The following table illustrates the reasons why beds were blocked and the total numbers for the last three years.
|Sum of NHS DTOC Beds||2016||2017||2018|
|A) Awaiting completion of assessment||6460||5290.6||2836|
|B) Awaiting public funding||1461||1300.5||858.36|
|C) Awaiting further non-acute NHS care||12700||11839||8226.3|
|Di) Awaiting residential home placement or availability||2774||2586.6||2157.6|
|Dii) Awaiting nursing home placement or availability||5200||4311.9||3338.8|
|E) Awaiting care package in own home||3735||3697.4||3203.8|
|F) Awaiting community equipment and adaptations||1359||1352.7||1064.3|
|G) Patient or family choice||7472||6932.1||5290.3|
|I) Housing – patients not covered by Care Act||1888||1904||1872.5|
The cost to the hospital
Each individual hospital and NHS Trust face their own problems and have to juggle their own budgets. Accordingly, the cost per day of a delayed discharge bed varies between hospitals. For some this can be in the region of £400 to £500 every single day, with the average around £325.
The following is a snapshot of the picture across the UK:
- Central and North West London NHS Foundation Trust – £425.64 per day
- Cwm Taf University Health Board – £327.15
- Kent Community Health – £350
- Liverpool Women’s Hospital – £565
- Midland’s Partnership Foundation Trust – £378.73
- NHS Grampian – £727
- North Bristol NHS Trust – £308
- Northampton General Hospital NHS Trust – £180
- Royal Cornwall Hospitals – £345
- Shrewsbury and Telford Hospital NHS Trust – £200
Each NHS Trust and Hospital implements their own plans to help reduce the number of delayed discharges. Procedures in place include:
- Red to Green Traffic light systems to categorise patients
- Daily reviews of all patients
- In-house community support teams to ensure patients get the help they need immediately after procedures and surgery so that they can recover quickly
- Long stay reviews
- Close relationships and ties with housing providers
- Step down projects to support discharge and to secure places within the community
- Integrated discharge teams
The best type of care
Hospitals are for acute treatments and often aren’t the best place for people, especially the elderly, to receive ongoing care. When delayed discharge occurs it is not only to the detriment of the patient, it also impacts the hospital’s ability to treat new patients. Not to mention the money it continues to cost NHS trusts.
Care at home – ongoing care
Anyone requiring care and ongoing support is much better off in an environment that’s tailored to suit their individual care needs. Home care is an ideal solution in many cases as it ensures that a person can retain as much of their independence as possible and can stay in a comfortable and familiar environment
One of the key reasons that many beds are blocked in hospital is down to a lack of capacity in nursing homes or residential care homes. Often it is also done at the family’s request as they might not have the resources to look after their loved one at home.

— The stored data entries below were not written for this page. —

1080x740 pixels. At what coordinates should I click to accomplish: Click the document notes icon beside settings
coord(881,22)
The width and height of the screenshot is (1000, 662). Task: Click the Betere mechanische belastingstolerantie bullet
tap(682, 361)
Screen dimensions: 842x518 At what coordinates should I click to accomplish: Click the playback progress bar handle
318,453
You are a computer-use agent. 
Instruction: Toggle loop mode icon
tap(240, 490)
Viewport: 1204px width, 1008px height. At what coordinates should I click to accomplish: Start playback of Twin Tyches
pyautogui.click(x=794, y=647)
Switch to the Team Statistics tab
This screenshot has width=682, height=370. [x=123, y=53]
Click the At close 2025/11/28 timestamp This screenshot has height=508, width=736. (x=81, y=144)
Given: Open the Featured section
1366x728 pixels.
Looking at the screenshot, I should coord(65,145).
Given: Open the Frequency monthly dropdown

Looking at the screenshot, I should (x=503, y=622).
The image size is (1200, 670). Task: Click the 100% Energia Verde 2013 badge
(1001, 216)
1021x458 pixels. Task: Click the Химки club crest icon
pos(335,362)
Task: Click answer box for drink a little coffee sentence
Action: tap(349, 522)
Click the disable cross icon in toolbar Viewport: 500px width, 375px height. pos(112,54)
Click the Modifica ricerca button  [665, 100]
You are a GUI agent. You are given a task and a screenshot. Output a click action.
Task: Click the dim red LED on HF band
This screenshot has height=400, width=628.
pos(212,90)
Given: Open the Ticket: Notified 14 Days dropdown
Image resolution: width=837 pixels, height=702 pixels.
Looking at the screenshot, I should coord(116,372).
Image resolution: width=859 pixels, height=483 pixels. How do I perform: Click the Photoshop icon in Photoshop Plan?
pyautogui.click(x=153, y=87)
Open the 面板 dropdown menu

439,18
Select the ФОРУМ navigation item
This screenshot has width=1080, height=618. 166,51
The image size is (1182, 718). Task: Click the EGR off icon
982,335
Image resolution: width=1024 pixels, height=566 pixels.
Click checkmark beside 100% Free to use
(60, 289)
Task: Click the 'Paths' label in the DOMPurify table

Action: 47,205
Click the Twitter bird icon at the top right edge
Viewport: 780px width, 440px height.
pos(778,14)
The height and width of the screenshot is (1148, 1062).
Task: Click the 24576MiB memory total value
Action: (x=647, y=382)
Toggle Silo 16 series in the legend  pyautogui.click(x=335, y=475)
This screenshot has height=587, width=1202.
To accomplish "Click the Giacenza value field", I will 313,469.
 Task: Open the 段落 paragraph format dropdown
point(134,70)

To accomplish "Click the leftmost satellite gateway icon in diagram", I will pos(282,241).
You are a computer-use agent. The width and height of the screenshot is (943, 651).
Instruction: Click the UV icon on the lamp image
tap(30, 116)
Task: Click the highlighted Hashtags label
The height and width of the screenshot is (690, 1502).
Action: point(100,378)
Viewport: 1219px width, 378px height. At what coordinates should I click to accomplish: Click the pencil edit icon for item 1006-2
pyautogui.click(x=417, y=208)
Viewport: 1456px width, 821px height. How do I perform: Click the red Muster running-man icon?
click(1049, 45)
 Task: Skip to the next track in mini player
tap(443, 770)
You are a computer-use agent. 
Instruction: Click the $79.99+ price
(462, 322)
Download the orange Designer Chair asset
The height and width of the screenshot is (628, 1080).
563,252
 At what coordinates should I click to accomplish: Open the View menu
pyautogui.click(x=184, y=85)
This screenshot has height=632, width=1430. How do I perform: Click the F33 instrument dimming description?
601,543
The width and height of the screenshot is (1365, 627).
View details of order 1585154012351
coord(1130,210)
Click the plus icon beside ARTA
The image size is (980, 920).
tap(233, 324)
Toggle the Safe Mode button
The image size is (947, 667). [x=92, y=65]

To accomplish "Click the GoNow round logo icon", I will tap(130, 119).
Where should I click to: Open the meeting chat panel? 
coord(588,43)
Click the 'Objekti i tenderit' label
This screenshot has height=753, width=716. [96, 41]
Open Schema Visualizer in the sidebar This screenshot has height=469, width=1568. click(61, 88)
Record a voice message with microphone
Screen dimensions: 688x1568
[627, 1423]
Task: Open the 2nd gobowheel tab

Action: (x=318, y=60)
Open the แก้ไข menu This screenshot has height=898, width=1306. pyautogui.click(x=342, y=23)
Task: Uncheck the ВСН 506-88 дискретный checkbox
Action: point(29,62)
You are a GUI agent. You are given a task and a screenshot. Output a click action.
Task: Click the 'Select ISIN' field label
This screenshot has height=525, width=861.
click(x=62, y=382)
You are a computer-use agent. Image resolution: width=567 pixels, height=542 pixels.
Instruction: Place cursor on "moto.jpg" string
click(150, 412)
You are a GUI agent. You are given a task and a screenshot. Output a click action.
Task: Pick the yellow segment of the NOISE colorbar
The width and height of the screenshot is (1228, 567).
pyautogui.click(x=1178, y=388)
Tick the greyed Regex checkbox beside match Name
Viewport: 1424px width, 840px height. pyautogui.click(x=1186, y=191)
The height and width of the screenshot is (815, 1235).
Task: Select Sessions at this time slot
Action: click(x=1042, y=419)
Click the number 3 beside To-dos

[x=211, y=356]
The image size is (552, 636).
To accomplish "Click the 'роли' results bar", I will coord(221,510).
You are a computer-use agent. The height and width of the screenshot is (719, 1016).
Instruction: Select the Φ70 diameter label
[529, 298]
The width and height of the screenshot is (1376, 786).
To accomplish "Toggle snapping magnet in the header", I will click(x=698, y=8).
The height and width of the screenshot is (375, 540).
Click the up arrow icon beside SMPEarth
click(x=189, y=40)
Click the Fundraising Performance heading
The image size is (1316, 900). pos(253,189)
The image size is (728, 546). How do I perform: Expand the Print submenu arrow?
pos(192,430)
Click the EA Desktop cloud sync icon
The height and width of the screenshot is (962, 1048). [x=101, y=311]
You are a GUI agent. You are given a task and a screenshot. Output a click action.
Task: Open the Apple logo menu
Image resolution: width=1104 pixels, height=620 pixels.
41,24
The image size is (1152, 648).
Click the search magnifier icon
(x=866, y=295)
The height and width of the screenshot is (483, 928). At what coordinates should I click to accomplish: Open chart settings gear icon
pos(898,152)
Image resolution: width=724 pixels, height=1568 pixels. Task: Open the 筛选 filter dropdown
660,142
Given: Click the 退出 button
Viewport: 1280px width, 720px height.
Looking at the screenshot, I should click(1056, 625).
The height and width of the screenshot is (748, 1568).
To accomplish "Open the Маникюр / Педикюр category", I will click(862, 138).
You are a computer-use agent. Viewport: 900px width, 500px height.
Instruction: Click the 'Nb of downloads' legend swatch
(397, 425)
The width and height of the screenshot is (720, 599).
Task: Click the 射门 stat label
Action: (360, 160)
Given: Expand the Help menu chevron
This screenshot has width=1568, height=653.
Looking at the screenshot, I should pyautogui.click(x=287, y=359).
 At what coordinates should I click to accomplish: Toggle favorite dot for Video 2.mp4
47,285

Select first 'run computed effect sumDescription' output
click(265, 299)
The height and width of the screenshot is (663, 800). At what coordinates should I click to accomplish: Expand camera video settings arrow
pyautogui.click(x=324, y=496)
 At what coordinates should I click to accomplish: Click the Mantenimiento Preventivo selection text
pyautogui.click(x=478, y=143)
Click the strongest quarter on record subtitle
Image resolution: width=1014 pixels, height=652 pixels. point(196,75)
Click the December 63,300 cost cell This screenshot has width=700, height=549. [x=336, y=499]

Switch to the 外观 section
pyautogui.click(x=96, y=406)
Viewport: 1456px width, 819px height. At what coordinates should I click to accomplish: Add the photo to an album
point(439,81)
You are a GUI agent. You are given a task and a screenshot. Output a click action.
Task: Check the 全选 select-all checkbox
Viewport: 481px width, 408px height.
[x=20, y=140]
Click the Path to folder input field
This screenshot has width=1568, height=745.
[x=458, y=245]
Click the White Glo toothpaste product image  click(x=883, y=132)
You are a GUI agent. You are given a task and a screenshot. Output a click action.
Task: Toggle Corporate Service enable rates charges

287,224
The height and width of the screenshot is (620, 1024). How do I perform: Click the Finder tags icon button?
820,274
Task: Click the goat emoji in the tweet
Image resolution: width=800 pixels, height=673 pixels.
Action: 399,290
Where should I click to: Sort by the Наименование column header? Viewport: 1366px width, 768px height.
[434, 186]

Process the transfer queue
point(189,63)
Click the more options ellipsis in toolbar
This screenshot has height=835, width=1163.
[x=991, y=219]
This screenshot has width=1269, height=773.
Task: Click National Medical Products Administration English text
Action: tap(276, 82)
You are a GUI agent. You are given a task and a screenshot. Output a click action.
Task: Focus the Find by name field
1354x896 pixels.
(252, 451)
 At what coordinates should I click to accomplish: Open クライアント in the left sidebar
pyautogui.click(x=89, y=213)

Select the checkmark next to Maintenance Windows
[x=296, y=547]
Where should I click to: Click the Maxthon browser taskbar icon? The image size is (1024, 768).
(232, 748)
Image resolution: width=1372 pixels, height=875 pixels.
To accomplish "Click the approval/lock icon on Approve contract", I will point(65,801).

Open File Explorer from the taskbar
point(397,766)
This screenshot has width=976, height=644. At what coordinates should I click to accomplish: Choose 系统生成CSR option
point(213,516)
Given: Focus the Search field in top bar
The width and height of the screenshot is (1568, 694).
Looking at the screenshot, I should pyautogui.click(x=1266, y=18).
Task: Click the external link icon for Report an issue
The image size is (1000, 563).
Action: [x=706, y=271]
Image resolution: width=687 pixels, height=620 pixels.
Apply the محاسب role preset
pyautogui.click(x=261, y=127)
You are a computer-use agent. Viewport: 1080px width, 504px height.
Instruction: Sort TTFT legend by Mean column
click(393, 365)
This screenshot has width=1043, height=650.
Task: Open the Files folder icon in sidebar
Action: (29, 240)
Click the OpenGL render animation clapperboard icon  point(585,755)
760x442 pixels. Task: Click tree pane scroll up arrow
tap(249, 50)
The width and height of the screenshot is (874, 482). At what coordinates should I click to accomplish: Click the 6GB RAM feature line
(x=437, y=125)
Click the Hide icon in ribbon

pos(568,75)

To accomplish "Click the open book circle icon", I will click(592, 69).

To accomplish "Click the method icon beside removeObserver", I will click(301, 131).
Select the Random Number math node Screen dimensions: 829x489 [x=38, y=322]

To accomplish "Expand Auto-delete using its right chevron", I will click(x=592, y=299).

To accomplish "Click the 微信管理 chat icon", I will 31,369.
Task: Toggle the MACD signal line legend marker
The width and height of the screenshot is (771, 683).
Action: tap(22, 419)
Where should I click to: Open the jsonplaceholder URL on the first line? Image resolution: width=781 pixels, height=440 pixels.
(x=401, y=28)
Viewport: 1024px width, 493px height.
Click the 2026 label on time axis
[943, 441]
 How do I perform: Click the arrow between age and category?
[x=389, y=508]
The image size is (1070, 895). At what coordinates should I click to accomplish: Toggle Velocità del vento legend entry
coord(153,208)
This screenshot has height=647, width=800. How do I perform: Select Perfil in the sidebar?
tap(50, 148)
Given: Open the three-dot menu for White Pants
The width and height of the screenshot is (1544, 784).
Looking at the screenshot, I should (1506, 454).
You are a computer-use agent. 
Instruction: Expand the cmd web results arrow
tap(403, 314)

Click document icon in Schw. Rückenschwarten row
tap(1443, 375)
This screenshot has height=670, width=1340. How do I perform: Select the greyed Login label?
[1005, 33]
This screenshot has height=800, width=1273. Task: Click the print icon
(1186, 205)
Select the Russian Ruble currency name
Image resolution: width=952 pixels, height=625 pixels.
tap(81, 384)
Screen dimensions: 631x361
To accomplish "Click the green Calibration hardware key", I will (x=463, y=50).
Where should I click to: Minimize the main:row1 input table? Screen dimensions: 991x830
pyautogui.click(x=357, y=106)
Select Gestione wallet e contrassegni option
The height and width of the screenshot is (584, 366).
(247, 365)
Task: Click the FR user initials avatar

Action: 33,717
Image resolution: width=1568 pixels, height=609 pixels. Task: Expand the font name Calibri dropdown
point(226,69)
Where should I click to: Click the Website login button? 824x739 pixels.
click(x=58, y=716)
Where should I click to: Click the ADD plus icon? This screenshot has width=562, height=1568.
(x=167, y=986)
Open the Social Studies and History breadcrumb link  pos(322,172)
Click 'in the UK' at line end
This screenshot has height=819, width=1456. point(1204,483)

A solution to both of these issues would be home care. This enables that person to continue living at home and retain as much of their independence as possible. The care that they receive will be provided by a highly-professional carer and will be tailored to their specific care needs and requirements therefore, it will only assist in the areas that they need help.
This could encompass domestic help, companionship or more complex healthcare support for conditions including dementia, Parkinson’s disease, cerebral palsy or multiple sclerosis. It even includes full-time live-in care, if that’s required.